Demorei quase um mês a ler Vir ao Mundo, não porque não tivesse tempo disponível, mas porque quis realmente saborear MUITO bem cada página deste livro tão comovedor, tão belo, tão triste, mas TÃO delicioso!!! Contive-me imenso (eu que possuo uma velocidade considerável de leitura) para poder conhecer o livro com calma, afagá-lo, cheirá-lo e, sobretudo, para apreciar com todo o meu ser a LINDÍSSIMA e TRÁGICA história de Gemma e Diego e conhecer um pouco melhor os pormenores que estiveram na origem da atroz Guerra que assolou e dividiu a Jugoslávia…

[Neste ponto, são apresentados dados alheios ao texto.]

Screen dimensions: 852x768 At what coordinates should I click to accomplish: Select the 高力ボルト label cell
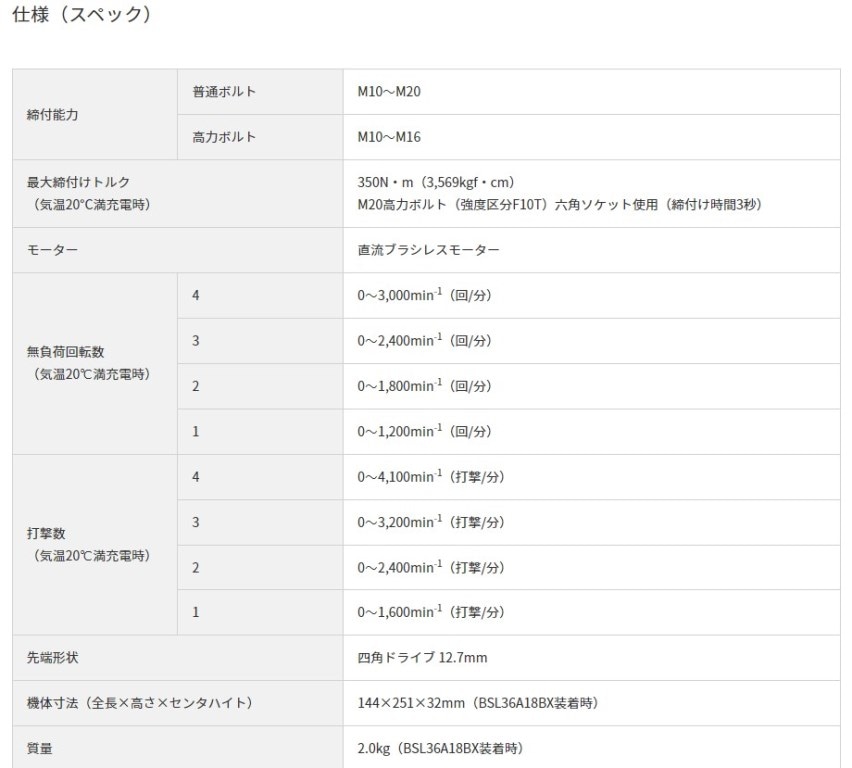(224, 137)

No meu ponto de vista, este segundo romance que leio da fabulosa, mas infelizmente pouco conhecida (pelo menos em Portugal) Mazzantini é, até ao momento, o melhor que li este ano e muito possivelmente um dos romances da minha vida! Contudo, sinto que não consigo encontrar as palavras necessárias e adequadas para expressar por escrito o quanto me impressionou e tocou este inesquecível livro! Para tal, deve contribuir, sem dúvida, os oito anos que a autora dedicou da sua vida a escrever Vir ao Mundo, uma obra que compreendemos ter sido escrita com muito detalhe, muita atenção, muita dedicação e onde há amor, paixão, aventura, retrato de uma época e de espaços e um verdadeiro amor à escrita! O livro está recheado de passagens que nos fazem parar a leitura, pensar no lido naquele momento, suspirar e inclusive deixar-nos com a respiração em suspenso!...

A narrativa tem o seu início com uma chamada telefónica, na qual é comunicado a Gemma que será inaugurada, em Sarajevo, uma exposição de fotos de Diego, o amor da sua vida e pai do seu filho. A partir daí desenrolar-se-á uma narrativa que nos remete para o presente, mas sobretudo para o passado, para o enfrentar dos fantasmas desse tempo e recordar a sua passagem por uma Sarajevo que ficará sempre presente na sua vida. A viagem que faz com o seu filho Pietro será também a oportunidade para que este conheça finalmente o local onde nasceu e talvez comece a dar valor à vida, ao que tem e deixe de a viver com a indiferença e despreocupação típica dos adolescentes. Será finalmente o momento ideal para que esta mãe se sinta ainda mais ligada a um filho que quis ter, a todo custo, do homem que mais amava na vida e que o conseguiu pagando um preço muito alto…


Por tudo o que foi dito e pelo muito que fica por dizer – a forma magistral como nos são, por exemplo, descritos os espaços nos quais se desenvolve a narrativa, a lenta agonia de Sarajevo e dos seus habitantes durante o sangrento e atroz conflito bélico e as personagens secundárias que pululam a trama – eu recomendo, ou melhor, eu rogo encarecidamente a todos que leiam esta obra de Mazzantini, porque seguramente que não se arrependerão!!!